Community Banking in 10 Years: How to Dynamically Increase Share Value, Pt. 2

In the first part of this article, Dr. Ed and Jay discussed the premise in their book The Art of Strategic Planning in Community Banks-why boards and management should have a 10-year vision. Using the example of an "average" bank, they made the point that even "average" can produce excellent returns.

The question that boards and management want to know is, "How do we get there?" The answer: Focus on what creates value!

How Do We Get There?

Our strategic planning process focuses directors on understanding their business model. We challenge them to ask, "Does it need to be changed? What business model works best?"

We believe the future of community banking is in relationships. With the advent of the information age, many visionaries predicted banking would become a purely digital, computer-driven business. No more bricks and mortar. Remember when some larger banks actually started charging customers to visit with a teller? Well, they quickly reversed that corporate decision! Technology enabled a touch point to become a profit point-but at the cost of losing a valuable relationship. The CEO at Jay's bank looks at technology-and just about everything else-from the viewpoint of customer service. If it doesn't positively impact the relationship with his customers, it doesn't make sense.

If you look at the efficiencies of consumer lending, credit cards, and home mortgages, you already notice a reduction in customer contact. However, these types of retail products happen to lend themselves to technology. Of course, technology has driven the margins on these products to very low levels. Community banks will continue to offer retail products; however, retail products are no supplement for relationship banking.

We use "The Profit Wheel of Community Banking" to illustrate relationship banking. Your bank is probably engaged in parts of the profit wheel. As a bank director, Jay wants the business relationship plus all the products associated with that relationship-the checking account, cash management, the credit line, and any other products you can think of. Don't stop there. Jay also wants the personal relationship of the owner and executives of the business. He wants their checking accounts, their money market accounts, their home equity lines, their wealth management business ... and don't stop now! Jay wants the employees' relationships-their checking accounts, their home mortgages, and their overdraft privileges.

And finally, Jay wants all the people in these relationships to be shareholders of his bank. He wants them to experience ownership of their bank. At Jay's bank, the mantra is "Every customer is a shareholder, and every shareholder is a customer." With the connectivity of the profit wheel relationships, why would anyone ever leave you for another bank? Relationship banking can help you achieve your 10-year share value goals. You should openly invite people to purchase your stock.

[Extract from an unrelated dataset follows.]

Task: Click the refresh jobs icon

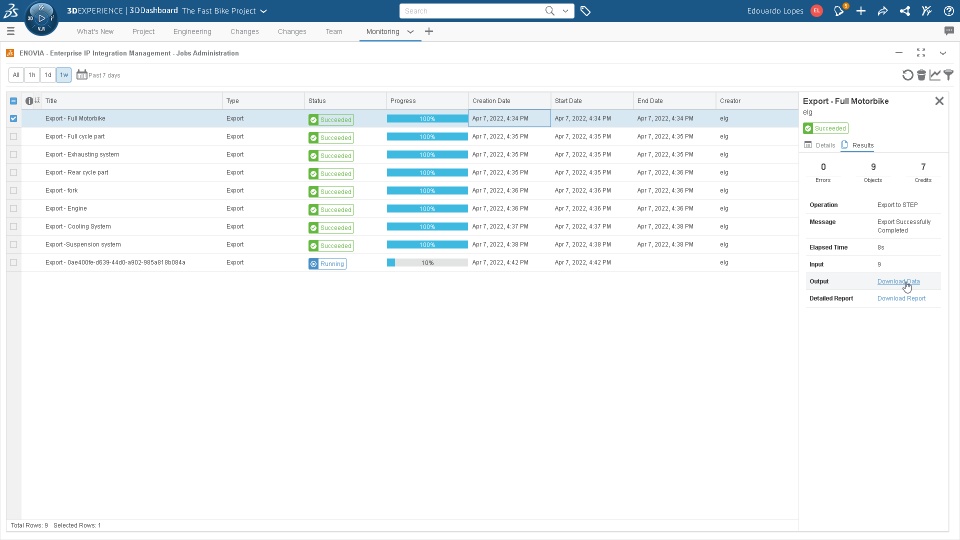Action: tap(907, 75)
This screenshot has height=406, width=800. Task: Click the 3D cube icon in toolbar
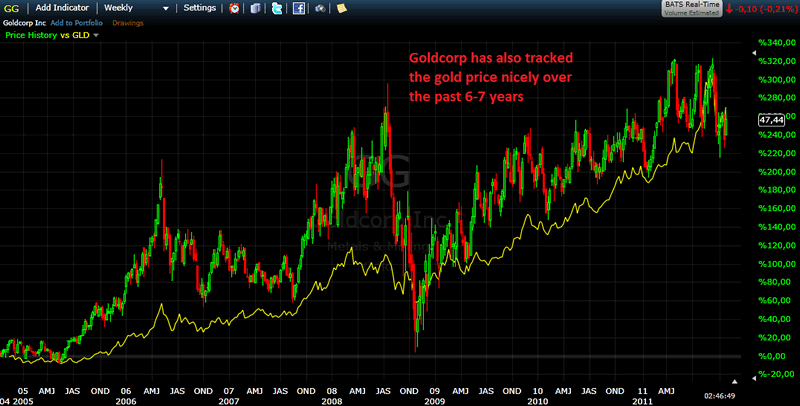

Make a great impression with a new loan customer by saying, "We value you as a new customer and would like you to consider buying our stock."

With focused, value-creation planning, you, too, will be saying, "The future of community banking is dynamic and exciting!" Be proactive. Adopt the strategies and tactics necessary to bring the core deposits through your door. Pursue the appropriate opportunities and have monitoring systems in place. And remember, the future of banking is not offering the highest CD rate!